The line with "Image resolution: width=1259", the line with "Upvote Monkey Puzzler's", and all lines between them in the material below: return these exactly, and no others.

□ □ □ □ □

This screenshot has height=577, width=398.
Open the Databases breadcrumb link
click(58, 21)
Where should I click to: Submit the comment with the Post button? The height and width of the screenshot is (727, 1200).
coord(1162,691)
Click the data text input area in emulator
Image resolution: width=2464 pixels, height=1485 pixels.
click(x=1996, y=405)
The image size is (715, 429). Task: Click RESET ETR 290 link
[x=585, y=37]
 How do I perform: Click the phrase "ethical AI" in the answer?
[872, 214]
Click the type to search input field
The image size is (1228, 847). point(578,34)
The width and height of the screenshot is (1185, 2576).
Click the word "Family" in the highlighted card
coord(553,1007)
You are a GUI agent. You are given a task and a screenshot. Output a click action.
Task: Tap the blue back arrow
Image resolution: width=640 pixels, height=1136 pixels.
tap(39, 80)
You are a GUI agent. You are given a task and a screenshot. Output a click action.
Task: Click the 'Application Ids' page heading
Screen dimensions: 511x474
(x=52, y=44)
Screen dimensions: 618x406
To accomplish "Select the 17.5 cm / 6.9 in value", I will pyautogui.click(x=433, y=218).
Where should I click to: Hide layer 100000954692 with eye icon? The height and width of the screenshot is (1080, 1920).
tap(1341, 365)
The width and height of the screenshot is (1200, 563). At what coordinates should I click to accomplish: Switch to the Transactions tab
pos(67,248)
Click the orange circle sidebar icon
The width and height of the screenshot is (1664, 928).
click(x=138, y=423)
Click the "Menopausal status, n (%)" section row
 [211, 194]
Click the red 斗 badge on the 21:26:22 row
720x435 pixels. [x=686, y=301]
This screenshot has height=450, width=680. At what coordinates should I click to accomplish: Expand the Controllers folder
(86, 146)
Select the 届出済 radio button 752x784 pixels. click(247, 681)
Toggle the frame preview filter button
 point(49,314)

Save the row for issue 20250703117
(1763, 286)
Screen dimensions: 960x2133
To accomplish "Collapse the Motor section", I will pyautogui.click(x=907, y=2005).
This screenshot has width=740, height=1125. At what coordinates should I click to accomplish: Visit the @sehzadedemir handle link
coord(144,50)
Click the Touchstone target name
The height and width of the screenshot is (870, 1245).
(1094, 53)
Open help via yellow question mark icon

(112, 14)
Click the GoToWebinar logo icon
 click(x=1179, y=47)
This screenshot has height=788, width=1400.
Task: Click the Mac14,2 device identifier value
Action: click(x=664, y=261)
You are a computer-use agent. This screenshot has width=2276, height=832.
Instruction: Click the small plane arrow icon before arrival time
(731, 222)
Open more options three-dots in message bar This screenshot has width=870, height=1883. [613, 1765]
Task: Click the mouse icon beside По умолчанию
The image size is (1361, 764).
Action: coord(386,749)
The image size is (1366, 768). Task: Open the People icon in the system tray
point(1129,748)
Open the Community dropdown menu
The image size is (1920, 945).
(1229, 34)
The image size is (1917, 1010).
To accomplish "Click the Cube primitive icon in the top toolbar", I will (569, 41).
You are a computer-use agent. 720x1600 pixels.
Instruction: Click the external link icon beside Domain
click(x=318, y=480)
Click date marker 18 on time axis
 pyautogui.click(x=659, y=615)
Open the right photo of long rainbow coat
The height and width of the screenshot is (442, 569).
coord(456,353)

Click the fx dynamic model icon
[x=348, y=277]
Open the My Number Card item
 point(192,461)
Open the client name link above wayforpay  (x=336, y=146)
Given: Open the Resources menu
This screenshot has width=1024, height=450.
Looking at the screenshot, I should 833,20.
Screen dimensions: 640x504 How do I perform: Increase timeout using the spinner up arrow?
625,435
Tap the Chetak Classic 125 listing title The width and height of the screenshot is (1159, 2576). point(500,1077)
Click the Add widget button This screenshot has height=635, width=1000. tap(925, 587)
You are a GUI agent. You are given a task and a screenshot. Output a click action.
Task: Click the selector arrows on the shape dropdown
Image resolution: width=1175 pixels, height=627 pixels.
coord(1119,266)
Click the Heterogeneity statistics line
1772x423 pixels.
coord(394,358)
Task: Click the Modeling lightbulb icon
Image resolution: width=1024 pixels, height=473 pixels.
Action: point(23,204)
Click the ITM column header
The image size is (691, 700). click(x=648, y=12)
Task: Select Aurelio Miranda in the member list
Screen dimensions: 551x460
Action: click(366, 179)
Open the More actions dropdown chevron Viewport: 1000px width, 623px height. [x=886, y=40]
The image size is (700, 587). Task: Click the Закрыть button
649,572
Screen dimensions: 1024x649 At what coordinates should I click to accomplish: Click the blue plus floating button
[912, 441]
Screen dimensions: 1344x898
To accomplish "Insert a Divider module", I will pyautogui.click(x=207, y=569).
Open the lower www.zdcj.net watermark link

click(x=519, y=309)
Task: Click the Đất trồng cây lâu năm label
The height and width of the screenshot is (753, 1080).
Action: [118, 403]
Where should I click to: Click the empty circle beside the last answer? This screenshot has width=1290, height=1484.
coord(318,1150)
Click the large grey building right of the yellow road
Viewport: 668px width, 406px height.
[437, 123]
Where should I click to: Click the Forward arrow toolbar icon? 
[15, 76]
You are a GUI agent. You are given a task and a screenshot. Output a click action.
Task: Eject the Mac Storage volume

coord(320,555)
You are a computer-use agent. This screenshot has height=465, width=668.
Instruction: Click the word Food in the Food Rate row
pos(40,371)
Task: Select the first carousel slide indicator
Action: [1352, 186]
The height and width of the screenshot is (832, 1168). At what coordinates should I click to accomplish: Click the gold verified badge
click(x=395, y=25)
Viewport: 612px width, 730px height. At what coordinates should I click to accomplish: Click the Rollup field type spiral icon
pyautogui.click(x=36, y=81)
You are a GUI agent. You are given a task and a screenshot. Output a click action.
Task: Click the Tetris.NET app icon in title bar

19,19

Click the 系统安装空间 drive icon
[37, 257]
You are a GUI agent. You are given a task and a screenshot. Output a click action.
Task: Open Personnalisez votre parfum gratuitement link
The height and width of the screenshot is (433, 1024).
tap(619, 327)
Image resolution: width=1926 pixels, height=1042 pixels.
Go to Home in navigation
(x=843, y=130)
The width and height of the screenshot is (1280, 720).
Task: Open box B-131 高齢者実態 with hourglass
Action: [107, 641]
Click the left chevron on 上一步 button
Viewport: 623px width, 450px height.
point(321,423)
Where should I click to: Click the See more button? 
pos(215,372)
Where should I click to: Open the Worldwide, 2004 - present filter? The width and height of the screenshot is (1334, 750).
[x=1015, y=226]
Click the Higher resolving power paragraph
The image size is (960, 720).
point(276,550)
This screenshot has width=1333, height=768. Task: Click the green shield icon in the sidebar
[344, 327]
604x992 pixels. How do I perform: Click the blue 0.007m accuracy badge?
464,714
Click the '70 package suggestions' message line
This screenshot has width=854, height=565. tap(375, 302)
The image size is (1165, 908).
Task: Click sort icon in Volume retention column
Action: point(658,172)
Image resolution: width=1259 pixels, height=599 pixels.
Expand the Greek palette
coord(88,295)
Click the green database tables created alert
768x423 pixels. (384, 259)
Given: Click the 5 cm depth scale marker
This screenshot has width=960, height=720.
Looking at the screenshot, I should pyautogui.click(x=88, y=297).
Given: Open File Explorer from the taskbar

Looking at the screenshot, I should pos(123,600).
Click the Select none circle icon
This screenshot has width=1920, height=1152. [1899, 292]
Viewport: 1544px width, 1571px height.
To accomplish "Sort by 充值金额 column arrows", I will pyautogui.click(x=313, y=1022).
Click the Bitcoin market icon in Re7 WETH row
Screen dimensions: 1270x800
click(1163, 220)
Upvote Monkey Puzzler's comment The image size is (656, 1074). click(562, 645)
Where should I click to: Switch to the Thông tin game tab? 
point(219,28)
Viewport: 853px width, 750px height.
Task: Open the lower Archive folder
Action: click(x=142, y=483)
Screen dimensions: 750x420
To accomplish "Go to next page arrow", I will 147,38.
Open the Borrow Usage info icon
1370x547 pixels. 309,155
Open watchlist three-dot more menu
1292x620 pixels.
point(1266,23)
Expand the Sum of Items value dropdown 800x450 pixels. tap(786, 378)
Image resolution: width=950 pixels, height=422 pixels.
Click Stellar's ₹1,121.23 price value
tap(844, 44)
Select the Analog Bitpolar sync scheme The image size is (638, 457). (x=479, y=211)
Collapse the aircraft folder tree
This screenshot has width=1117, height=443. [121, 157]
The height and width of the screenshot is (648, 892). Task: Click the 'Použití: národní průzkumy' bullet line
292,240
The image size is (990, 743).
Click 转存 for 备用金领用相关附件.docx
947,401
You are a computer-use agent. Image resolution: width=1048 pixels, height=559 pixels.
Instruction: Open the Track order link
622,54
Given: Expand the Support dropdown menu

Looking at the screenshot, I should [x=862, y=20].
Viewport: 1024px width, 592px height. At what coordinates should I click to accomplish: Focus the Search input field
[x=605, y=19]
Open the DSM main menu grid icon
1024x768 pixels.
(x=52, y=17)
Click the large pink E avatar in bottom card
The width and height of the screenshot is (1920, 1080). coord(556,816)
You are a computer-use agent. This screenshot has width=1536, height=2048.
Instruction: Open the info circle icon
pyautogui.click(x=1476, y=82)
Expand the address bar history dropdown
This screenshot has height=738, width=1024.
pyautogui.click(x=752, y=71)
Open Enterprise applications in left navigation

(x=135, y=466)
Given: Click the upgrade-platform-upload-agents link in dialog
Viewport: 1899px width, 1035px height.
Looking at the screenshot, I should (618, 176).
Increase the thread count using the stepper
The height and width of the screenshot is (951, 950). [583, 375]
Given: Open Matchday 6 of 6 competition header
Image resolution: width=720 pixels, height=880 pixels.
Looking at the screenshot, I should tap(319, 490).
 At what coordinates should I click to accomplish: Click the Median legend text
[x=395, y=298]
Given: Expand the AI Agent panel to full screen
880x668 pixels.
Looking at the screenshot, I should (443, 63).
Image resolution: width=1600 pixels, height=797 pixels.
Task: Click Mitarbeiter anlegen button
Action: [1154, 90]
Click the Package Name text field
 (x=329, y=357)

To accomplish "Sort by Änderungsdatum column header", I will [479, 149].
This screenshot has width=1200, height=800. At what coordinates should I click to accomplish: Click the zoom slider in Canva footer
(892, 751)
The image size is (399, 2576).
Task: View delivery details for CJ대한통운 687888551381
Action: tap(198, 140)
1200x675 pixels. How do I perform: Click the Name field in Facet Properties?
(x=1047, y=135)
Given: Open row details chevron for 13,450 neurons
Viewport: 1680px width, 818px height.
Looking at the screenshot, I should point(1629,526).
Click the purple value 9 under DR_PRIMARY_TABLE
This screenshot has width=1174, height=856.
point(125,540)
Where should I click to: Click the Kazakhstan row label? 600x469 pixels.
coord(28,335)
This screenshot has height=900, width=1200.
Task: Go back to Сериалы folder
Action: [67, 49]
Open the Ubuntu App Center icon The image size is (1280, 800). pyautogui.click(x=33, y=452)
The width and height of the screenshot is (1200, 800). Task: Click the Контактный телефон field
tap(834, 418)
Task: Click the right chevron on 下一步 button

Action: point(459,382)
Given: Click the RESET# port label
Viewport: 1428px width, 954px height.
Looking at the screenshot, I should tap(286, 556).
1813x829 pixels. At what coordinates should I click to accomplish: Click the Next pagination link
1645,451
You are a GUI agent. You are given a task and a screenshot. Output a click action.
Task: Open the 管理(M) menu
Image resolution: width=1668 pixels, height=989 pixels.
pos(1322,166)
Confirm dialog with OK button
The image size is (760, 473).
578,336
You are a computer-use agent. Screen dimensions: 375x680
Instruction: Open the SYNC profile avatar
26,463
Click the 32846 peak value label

□ □ □ □ □

> ANSWER AREA:
Image resolution: width=1259 pixels, height=599 pixels.
Expand the Greek palette
coord(88,295)
Click the green database tables created alert
768x423 pixels. (384, 259)
Given: Click the 5 cm depth scale marker
This screenshot has width=960, height=720.
Looking at the screenshot, I should pyautogui.click(x=88, y=297).
Given: Open File Explorer from the taskbar

Looking at the screenshot, I should pos(123,600).
Click the Select none circle icon
This screenshot has width=1920, height=1152. [1899, 292]
Viewport: 1544px width, 1571px height.
To accomplish "Sort by 充值金额 column arrows", I will pyautogui.click(x=313, y=1022).
Click the Bitcoin market icon in Re7 WETH row
Screen dimensions: 1270x800
click(1163, 220)
Upvote Monkey Puzzler's comment The image size is (656, 1074). click(562, 645)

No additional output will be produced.